Weather may cut Texas peach crop
Updated 10:44 pm, Monday, April 22, 2013
Two-timing Texas weather could leave peach lovers feeling jilted this summer.
Growers say the prized summer crop could be barely a quarter of its normal size because of warmer-than-usual winter temperatures in the prime growing regions, followed by an ill-timed freeze that killed many fruit blossoms in their most vulnerable stage of life.
"We've definitely had some damage," said Larry Stein, a Texas A&M University Agri-Life Extension horticulturist in Uvalde. "A lot of fruit has been lost, but there are still some peaches around."
With the short supply, consumers could pay more when the peaches start showing up in late May, another AgriLife spokesman predicted.
Peaches do best when they have a sustained period of cool weather, roughly 18 days of temperatures between 32 and 45 degrees, during the winter. And extreme freezing temperatures in the spring can destroy blooms or young fruit, although the extent of damage can vary by peach variety.
This growing season, peach trees in the state's major growing regions of Central and North Texas and the Rolling Plains suffered from a double-whammy of a warmer-than-usual winter, followed by late-March temperatures as low as 22 degrees.

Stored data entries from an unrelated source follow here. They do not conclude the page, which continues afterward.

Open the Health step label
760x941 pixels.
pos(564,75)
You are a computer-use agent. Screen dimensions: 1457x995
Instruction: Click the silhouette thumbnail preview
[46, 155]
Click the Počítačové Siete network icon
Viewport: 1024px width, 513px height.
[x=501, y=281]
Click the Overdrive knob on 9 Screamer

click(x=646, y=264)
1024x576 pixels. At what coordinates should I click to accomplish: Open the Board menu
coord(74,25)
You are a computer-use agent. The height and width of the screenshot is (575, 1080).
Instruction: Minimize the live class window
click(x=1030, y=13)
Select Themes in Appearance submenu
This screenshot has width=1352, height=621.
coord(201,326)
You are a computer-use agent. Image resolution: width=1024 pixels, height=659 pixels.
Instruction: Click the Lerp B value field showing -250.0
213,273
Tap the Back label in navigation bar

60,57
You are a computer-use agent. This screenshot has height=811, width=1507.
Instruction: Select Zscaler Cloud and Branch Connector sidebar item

Many trees were either in full bloom or had begun to produce small fruit when the freeze hit, catching growers off-guard.
"The more advanced in the bloom stage, the more susceptible to the cold they are," Stein said.
The harvest season typically runs from early June into July, although some farmer's markets see peaches as early as May. The juicy fruit is a major tourist draw in Central Texas towns, such as Fredericksburg and other areas during late spring and summer months.
The peach forecast is better in Southeast Texas, which has a few scattered growers that produce for farmer's markets. Rainfall varied from zero to as much as 5 inches, though experts say most of the region could use more moisture.
The 300 or so producing trees at Boerger Farm near Wharton experienced only a slight frost, and owner Weldon Boerger said he expects good things when he harvests in mid-May. He sells his peaches at farmer's markets in the Houston area.
"It takes about 28 degrees to kill a peach," Boerger said. "We didn't get that cold. I'm seeing a good crop."
But Boerger understands the vagaries of the weather. Last year, for example, his crop was smaller than usual because of a mild winter.
"It can be too cold, could be not cold enough, we could get a hail storm," he said. "It's definitely not a given."
He said that if the damage is as bad as forecast for the major producing areas - more than 1 million peach trees are planted statewide, making peaches the leading fruit crop - it would represent a major loss to the state.
But Mother Nature could have a couple of nice surprises in store for peach lovers, Stein said. The persistent drought means more sunshine, which helps give the fruit better flavor.
And because of the thinning caused by the freeze, Stein said the surviving crop should yield larger fruit of excellent quality. "The fruit size should be really outstanding this year," he said.